System Call Analysis of Android Malware Families

摘要

Background/Objectives: Now a days, Android Malware is coded so wisely that it has become very difficult to detect them. The static analysis of malicious code is not enough for detection of malware as this malware hides its method call in encrypted form or it can install the method at runtime. The system call tracing is an effective dynamic analysis technique for detecting malware as it can analyze the malware at the run time. Moreover, this technique does not require the application code for malware detection. Thus, this can detect that android malware also which are difficult to detect with static analysis of code. As Android was launched in 2008, so there were fewer studies available regarding the behavior of Android Malware Families and their characteristics. The aim of this work is to explore the behavior of 10 popular Android Malware Families focused on System Call Pattern of these families.
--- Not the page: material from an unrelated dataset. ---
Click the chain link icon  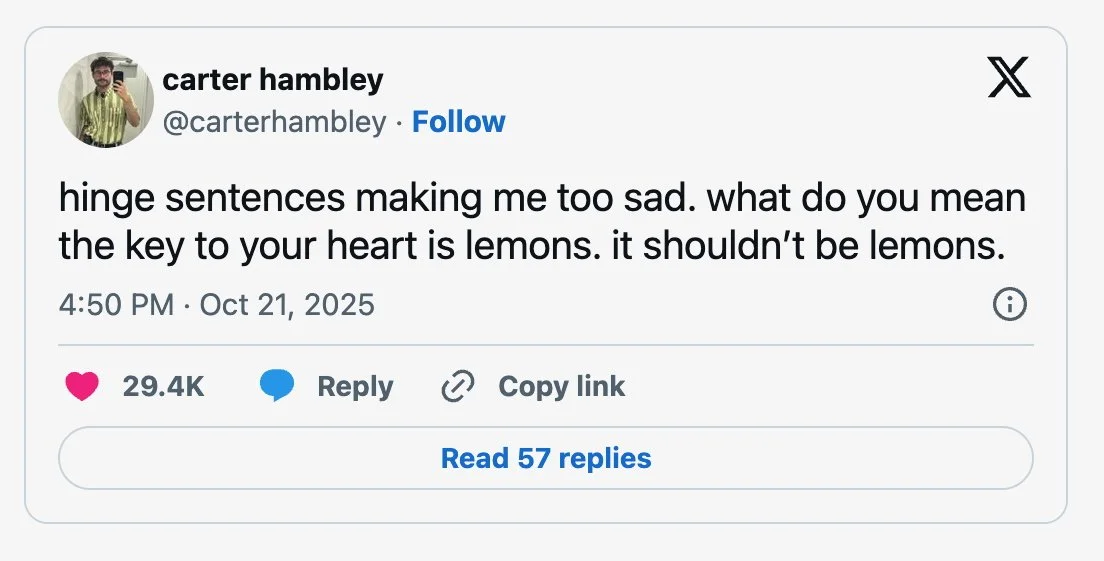tap(457, 387)
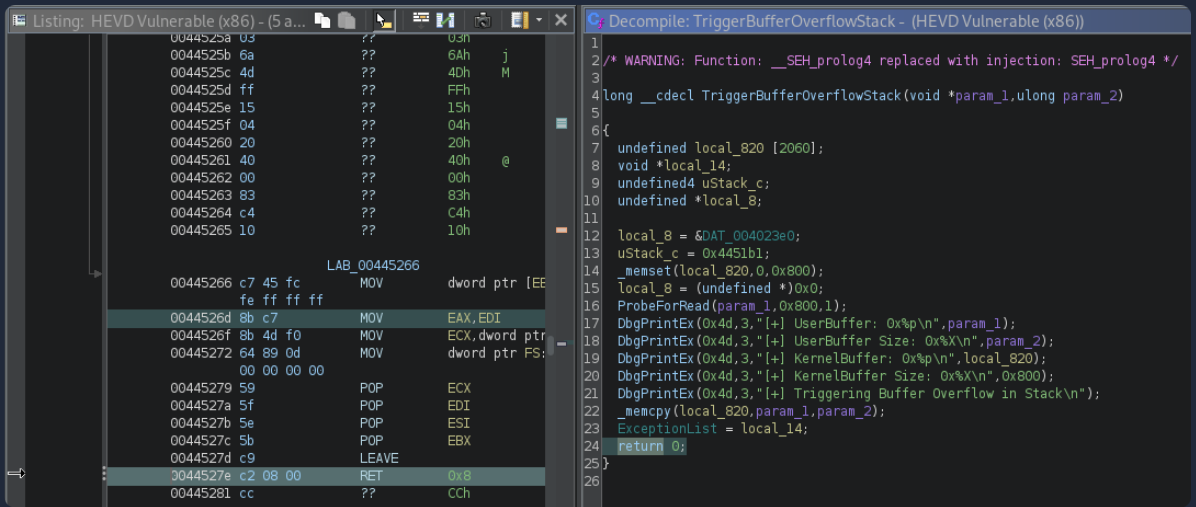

Methods/Statistical Analysis: For this purpose, the authors have extracted the system call trace of 345 malicious applications from 10 Android Malware Families named FakeInstaller, Opfake, Plankton, DroidKungFu, BaseBridge, Iconosys, Kmin, Adrd and Gappusin using strace android tool and compared it with the system calls pattern of 300 Benign Applications to justify the behavior of malicious application. Findings: During the experiment, it is observed that the malicious applications invoke some system calls more frequently than benign applications. Different Android malware invokes the different set of system calls with different frequency. Applications/Improvements: This analysis can prove helpful in designing intrusion-detection systems for an android mobile device with more accuracy.